Wednesday, January 30, 2019

Letter of 1867

The following letter (and copies of it photographed) is from a grandfather to first his granddaughters, then to their aunt Lucy, who was taking care of the orphaned children.  Lucy and children were living in Galveston, TX as far as I know.  Lucy Granger was sister of Mary Granger Phillips and William Phillips.  The granddaughters are Zulieka and Ada Granger.


                        Laurel Hill
                                January 12,  1867
My dear daughters
        I received your letters of the 26th ult.(sic) by last mail which pleased me very much.  I hope your grandma & your aunt will learn you both very fast: and I also hope you both will be good children & obedient to your grandparents & uncle & aunts.  I want you to be the smartest & best little girls in Galveston.
        I have sent all your things that you wanted up to the ferry to send to you by a barge going to Sabine Pass; but the overflow in the river has prevented the bargeman from starting; he says he will start about the 20th.  I am sending your bed, & bedding & your clothing in a trunk with your trinkets.  The bargeman will carry the things safe to your Uncle Sweet.  You and your Aunt Lucy will find letters in the trunk.  I send them in the trunk thinking them more safe than by mail.
                Your affectionate
                        Grandpa
                        Samuel Gainer
Ms. Zulieka G.
Ms. Ada G. Phillips

(second page, probably on reverse side of sheet)
Ms. Lucy, I thank you for your letter with the girls’ and will be pleased to receive letters from you every month informing me of their welfare & progress in their studies.  They are yet too young to the information I desire; I must therefore request the favor of you or your father or brother.  Immediately after my arrival home I learned from Mr. Haynes at the boat landing that Mr. Smith was going to Sabine Pass with a barge & would carry freight.  I put the children’s clothing in a trunk, & rolled the bed, matrass (sic) & is up hed (?) the bedstead together & sent them up to the river to have them shipped, but owing to a high overflow in the river he has not yet got off, but I understand he will start about the 20th next.  I wrote letters to the girls & you, giving general directions or requests in their training up.  You will find the letters in the trunk.
                Very respectfully your friend
                        Samuel Gainer
Ms. Lucy E. Granger
        Galveston


Samuel Gainer (1796-1867) was a lawyer, born in North Carolina, and I am just starting to learn about his parents.  His second marriage was to Mary C. Phillips (1803-1866) her second marriage also.  She came into the marriage with 2 children, Marion and William Phillips.  William was my great great grandfather.  So Samuel was a step-father to my great great grandfather.

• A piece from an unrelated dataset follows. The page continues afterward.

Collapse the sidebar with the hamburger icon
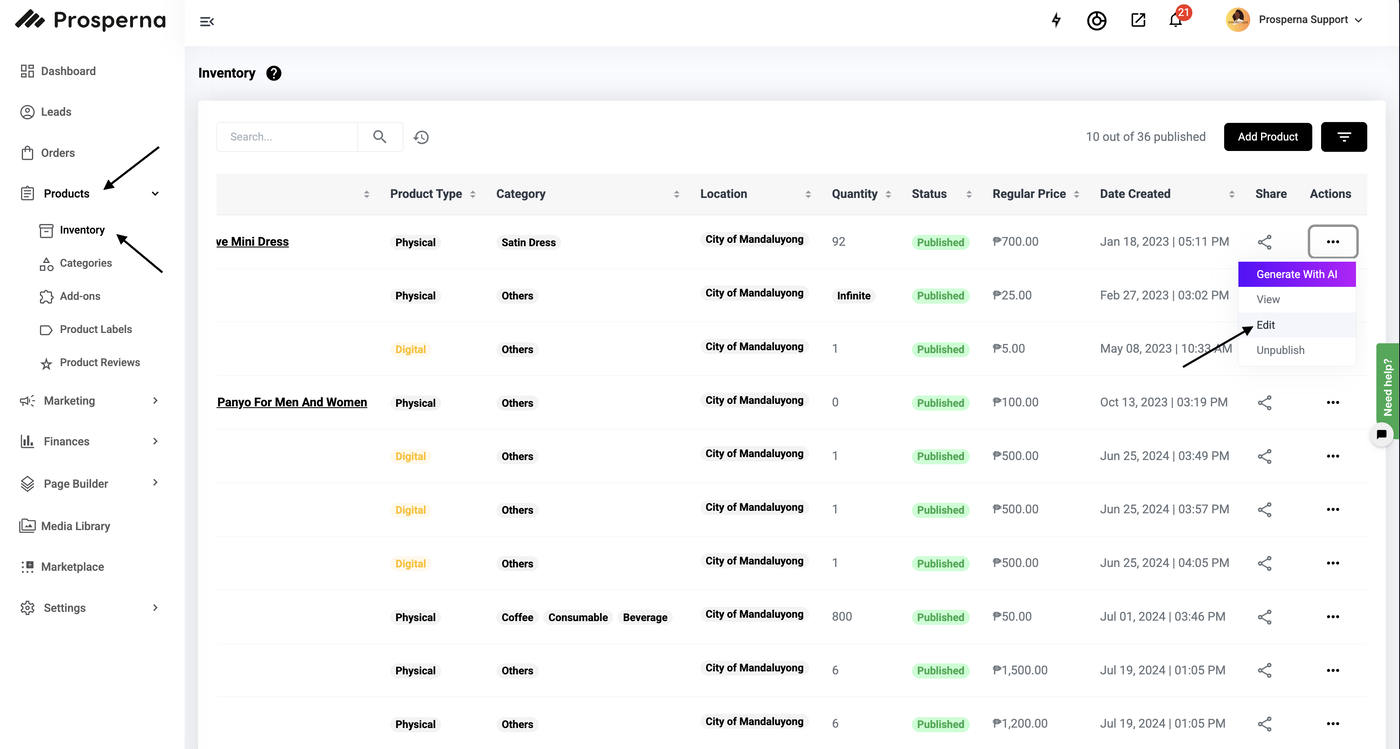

In looking at 1840, '50 and '60 census reports, there are no other children in the Gainer/Phillips household. The oldest child, Uncle Marion Phillips, never married, but did have some correspondence with the children and later their children, in Galveston.

The Gainers moved from Georgia by the 1860 census. They lived in Tyler County Texas, and the location of the census reports is Spurger.  Their graves are in a small (6 grave sites only) cemetery called Hickory Hill, in Spurger TX.  I don't know where Laurel Hill might be, the site that Samuel Gainer wrote this letter from.   It could have just been his farm.

It is noteworthy I think that his daughter-in-law, Mary Granger Phillips is also buried in the Hickory Hill cemetery, though she died some distance from the Gainer's farm, and had written some letters from Town Bluff, Tyler County, TX. Mary Granger met and married William Phillips in Galveston TX in 1855. But as of the 1860 census, she and her husband were living in Spurger Texas with her in-laws.  Their own farm had just been started at the outbreak of the Civil War, wherever it was.  It must have been near the Neches River going down to Sabine Pass, as mentioned in the letter above.





           

1 comment:

  1. The orphaned girls, Zulie and Ada Phillips were fostered by their mother's sisters, Lucy Granger Wakelee, and Elizabeth Granger Sweet. At times they lived in Galveston or Sabine Pass TX.